KALAU Anda berlangganan musik, lagu, film, game, dan produk/jasa digital lain-lain secara online melalui penyedia jasa e-commerce seperti Spotify, Netflix, iTunes, gameQoo dan lain-lain, maka atas pemanfaatan produk tersebut, mulai 1 Juli 2020 akan dikenakan PPN (Pajak Pertambahan Nilai) sebesar 10 persen.
Hal ini akan dilakukan bila perusahaan penyedia jasa produk tersebut telah memenuhi beberapa kriteria dan ditunjuk secara resmi oleh Direktorat Jenderal Pajak.
Penyedia barang/jasa digital dari luar negeri yang menjual produknya di Indonesia melalui e-commerce atau yang dalam aturan ini disebut sebagai PMSE (Perdagangan Melalui Sistem Elektronik) wajib melakukan pemungutan, penyetoran dan pelaporan PPN .
Kebijakan itu tercantum dalam PMK (Peraturan Menteri Keuangan) Nomor 48/PMK.03/2020 yang ditetapkan tanggl 5 Mei 2020 dan berlaku mulai 1 Juli 2020.
Sebagai contohnya adalah penjualan musik/lagu oleh Spotify yang dapat langsung dinikmati melalui sarana internet oleh konsumen di Indonesia, maka Spotify atau melalui agen atau perwakilan yang ditunjuknya, wajib memungut PPN atas transaksi tersebut.
Meskipun kebijakan ini merupakan tindak lanjut dari UU Nomor 2 Tahun 2020 yang menetapkan Perppu 1 Tahun 2020 tentang Kebijakan Keuangan Negara dan Stabilitas Sistem Keuangan untuk Penanganan Pandemi Covid-19, namun sebenarnya tidak ada sesuatu yang baru dari regulasi ini. Mengapa?
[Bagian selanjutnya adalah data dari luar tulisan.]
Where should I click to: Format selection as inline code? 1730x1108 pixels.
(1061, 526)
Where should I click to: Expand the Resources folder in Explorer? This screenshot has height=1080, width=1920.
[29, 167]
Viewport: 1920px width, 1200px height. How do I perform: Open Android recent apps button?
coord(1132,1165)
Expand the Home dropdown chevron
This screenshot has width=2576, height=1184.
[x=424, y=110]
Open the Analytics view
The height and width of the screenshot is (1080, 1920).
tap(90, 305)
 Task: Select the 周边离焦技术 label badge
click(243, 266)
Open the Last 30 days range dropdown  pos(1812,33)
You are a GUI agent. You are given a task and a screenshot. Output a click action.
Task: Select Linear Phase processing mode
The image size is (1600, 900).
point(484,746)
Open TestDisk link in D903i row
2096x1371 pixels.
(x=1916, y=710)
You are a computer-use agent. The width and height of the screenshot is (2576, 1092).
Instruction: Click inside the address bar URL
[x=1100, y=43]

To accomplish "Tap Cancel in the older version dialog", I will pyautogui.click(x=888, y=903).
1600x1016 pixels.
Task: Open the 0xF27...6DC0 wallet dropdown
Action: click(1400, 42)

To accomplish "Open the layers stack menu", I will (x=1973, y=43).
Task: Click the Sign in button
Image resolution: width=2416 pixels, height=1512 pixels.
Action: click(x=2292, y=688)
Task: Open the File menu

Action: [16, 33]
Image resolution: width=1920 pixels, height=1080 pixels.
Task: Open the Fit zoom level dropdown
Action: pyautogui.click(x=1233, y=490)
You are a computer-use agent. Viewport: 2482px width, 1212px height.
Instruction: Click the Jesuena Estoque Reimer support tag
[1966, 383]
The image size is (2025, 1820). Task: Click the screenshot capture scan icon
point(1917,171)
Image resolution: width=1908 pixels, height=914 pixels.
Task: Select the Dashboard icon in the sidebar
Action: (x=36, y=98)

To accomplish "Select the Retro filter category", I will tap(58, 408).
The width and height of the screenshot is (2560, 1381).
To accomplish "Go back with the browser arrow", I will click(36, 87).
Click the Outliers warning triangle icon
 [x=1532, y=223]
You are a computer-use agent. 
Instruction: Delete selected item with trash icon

Baca juga: Siap-siap, Pemerintah Akan Tarik Pajak Netflix dan Spotify
Dalam UU PPN yang berlaku saat ini disebutkan bahwa yang menjadi objek PPN adalah termasuk juga pemanfaatan Barang Kena Pajak Tidak Berwujud dari luar Daerah Pabean di dalam Daerah Pabean.
Dalam Pasal 3 ayat 3A UU PPN disebutkan Pajak Pertambahan Nilai yang terutang atas pemanfaatan Barang/Jasa Kena Pajak Tidak Berwujud dari luar Daerah Pabean harus dipungut oleh orang pribadi atau badan yang memanfaatkan Barang/Jasa Kena Pajak Tidak Berwujud tersebut.
Dengan aturan tersebut, seharusnya apabila kita berlangganan musik melalui Spotify wajib memungut dan menyetorkan PPN dari Spotify.
Namun pada praktiknya, hal itu sangat sulit dilakukan, terutama bila pengguna manfaat di dalam negeri adalah orang pribadi/konsumen ritel. Sehingga tidak ada PPN yang dipungut dari transaksi tersebut.
Sementara itu, atas musik/lagu yang sama namun dibeli melalui dalam negeri melalui pembelian secara konvensional maupun online dari dalam negeri dikenakan PPN.
Dengan aturan yang baru ini, maka atas barang yang sama dikenakan PPN baik yang diperoleh dari PMSE luar negeri maupun dalam negeri. Sehingga akan akan terwujud kesetaraan perlakuan perpajakan (level playing field) baik antara pelaku usaha konvensional dan pelaku usaha ekonomi digital dan juga antara pelaku usaha ekonomi digital di dalam negeri dan di luar negeri.
Bagaimana cara mememungut PPN atas penjual dari luar negeri? Melalui regulasi yang baru ini, pemerintah akan menunjuk pelaku usaha PMSE, yang terdiri dari Pedagang Luar Negeri, Penyedia Jasa Luar Negeri, Penyelenggara PMSE (PPMSE) Luar Negeri, dan/atau PPMSE Dalam Negeri sebagai pemungut PPN.
Setelah memenuhi kriteria tertentu, Direktur Jenderal Pajak akan mengeluarkan keputusan subyek yang wajib menjadi pemungut PPN untuk transaksi e-commerce ini. Kriteria tertentu tersebut adalah nilai transaksi dan/atau jumlah akses trafik dari PMSE tersebut.
Contohnya, bila Spotify nilai transaksi atau jumlah trafiknya telah memenuhi kriteria dan telah ditunjuk secara resmi oleh Ditjen Pajak sebagai pemungut PPN, maka Spotify wajib memungut, menyetorkan dan melaporkan PPN atas transaksi yang dilakukan pengguna dari Indonesia.